**PROBLEM TO WORK ON:** Up to and including the line with "The height and width of the screenshot is (908, 1276).", please reproduce the lines below exactly, beginning with the first.

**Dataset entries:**
######

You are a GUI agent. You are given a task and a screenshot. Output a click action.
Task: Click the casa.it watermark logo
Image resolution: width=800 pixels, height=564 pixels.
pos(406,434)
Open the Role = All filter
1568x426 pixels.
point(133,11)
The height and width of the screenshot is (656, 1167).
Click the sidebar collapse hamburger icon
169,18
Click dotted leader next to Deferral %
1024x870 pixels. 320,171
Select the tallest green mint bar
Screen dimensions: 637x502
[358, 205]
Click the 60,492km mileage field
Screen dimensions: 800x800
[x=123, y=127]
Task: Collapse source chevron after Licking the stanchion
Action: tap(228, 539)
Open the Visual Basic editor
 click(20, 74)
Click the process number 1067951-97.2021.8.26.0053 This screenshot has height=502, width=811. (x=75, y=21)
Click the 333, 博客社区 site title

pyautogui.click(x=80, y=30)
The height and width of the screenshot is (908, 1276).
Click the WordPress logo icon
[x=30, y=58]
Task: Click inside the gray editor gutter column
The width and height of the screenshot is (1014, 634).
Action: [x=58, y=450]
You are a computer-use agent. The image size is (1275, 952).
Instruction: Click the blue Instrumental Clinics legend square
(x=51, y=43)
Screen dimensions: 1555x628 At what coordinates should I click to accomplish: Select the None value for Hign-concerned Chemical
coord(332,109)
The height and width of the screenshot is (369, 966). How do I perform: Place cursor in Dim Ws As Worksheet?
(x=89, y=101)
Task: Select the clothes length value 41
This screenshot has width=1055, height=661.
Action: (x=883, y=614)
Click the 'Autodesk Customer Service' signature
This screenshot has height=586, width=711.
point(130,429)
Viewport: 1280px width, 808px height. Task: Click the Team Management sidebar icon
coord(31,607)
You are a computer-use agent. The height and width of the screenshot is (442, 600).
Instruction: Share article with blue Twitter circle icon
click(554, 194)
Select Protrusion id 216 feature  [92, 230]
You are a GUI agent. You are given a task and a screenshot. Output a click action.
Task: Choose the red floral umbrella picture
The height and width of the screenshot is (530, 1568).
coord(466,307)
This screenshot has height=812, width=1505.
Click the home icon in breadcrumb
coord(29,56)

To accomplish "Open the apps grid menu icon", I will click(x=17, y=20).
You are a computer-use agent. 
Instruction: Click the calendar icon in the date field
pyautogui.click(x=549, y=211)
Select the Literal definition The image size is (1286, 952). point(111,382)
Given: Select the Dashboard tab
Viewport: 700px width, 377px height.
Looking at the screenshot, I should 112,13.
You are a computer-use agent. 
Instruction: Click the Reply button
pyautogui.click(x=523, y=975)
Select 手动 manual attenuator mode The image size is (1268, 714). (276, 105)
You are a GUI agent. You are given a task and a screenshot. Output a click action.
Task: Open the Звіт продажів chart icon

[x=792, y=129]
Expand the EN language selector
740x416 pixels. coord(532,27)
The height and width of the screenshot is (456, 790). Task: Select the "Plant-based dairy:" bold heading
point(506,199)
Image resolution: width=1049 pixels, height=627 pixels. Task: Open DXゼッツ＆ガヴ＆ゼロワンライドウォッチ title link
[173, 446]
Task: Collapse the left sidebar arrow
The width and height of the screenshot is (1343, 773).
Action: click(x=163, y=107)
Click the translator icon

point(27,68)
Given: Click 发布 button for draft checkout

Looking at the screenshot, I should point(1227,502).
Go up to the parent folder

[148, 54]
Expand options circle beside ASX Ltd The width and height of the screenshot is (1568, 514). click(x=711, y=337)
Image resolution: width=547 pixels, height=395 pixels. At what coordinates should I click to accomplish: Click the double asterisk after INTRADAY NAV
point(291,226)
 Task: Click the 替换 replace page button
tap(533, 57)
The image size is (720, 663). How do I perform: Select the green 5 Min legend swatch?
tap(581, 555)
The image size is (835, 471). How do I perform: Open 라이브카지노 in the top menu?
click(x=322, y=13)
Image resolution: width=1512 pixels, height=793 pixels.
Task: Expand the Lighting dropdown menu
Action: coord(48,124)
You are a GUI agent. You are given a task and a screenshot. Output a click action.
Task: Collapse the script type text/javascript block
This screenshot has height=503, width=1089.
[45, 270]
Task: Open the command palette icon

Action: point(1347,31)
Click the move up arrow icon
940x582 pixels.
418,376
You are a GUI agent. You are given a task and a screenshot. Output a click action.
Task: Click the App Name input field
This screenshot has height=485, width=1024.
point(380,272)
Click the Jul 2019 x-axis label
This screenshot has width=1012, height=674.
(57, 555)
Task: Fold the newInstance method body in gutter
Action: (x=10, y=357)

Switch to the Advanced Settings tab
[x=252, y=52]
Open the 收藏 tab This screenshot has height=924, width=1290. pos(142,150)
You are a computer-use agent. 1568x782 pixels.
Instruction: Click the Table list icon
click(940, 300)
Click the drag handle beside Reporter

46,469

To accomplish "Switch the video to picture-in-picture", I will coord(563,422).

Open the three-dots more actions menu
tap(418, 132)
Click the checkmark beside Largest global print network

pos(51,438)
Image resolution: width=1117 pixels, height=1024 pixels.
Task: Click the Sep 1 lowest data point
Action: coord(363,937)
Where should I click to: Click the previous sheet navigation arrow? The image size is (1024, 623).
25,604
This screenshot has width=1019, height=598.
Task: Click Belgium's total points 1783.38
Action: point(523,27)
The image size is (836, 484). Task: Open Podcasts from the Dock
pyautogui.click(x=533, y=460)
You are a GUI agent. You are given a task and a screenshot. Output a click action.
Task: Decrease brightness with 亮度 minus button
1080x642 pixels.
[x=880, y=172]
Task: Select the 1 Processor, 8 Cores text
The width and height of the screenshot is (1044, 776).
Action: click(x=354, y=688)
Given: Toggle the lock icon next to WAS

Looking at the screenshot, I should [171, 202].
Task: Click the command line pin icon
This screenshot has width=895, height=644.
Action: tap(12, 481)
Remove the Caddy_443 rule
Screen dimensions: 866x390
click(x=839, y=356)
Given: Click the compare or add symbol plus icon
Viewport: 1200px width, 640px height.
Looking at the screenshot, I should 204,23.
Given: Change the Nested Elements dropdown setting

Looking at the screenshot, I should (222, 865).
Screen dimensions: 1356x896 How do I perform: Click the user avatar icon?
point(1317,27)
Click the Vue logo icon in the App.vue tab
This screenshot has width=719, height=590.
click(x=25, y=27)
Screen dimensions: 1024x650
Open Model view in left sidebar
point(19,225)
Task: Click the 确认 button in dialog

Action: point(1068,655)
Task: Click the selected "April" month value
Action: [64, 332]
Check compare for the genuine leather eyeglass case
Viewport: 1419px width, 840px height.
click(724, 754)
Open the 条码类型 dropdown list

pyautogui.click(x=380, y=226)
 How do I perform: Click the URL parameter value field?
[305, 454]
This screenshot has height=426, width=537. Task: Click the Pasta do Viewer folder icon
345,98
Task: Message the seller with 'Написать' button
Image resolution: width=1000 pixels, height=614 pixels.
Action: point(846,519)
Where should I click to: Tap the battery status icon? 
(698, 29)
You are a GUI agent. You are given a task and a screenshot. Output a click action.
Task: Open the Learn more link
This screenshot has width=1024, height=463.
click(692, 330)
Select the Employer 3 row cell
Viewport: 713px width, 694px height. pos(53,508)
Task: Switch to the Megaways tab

######

**RESPONSE:**
You are a GUI agent. You are given a task and a screenshot. Output a click action.
Task: Click the casa.it watermark logo
Image resolution: width=800 pixels, height=564 pixels.
pos(406,434)
Open the Role = All filter
1568x426 pixels.
point(133,11)
The height and width of the screenshot is (656, 1167).
Click the sidebar collapse hamburger icon
169,18
Click dotted leader next to Deferral %
1024x870 pixels. 320,171
Select the tallest green mint bar
Screen dimensions: 637x502
[358, 205]
Click the 60,492km mileage field
Screen dimensions: 800x800
[x=123, y=127]
Task: Collapse source chevron after Licking the stanchion
Action: tap(228, 539)
Open the Visual Basic editor
 click(20, 74)
Click the process number 1067951-97.2021.8.26.0053 This screenshot has height=502, width=811. (x=75, y=21)
Click the 333, 博客社区 site title

pyautogui.click(x=80, y=30)
The height and width of the screenshot is (908, 1276).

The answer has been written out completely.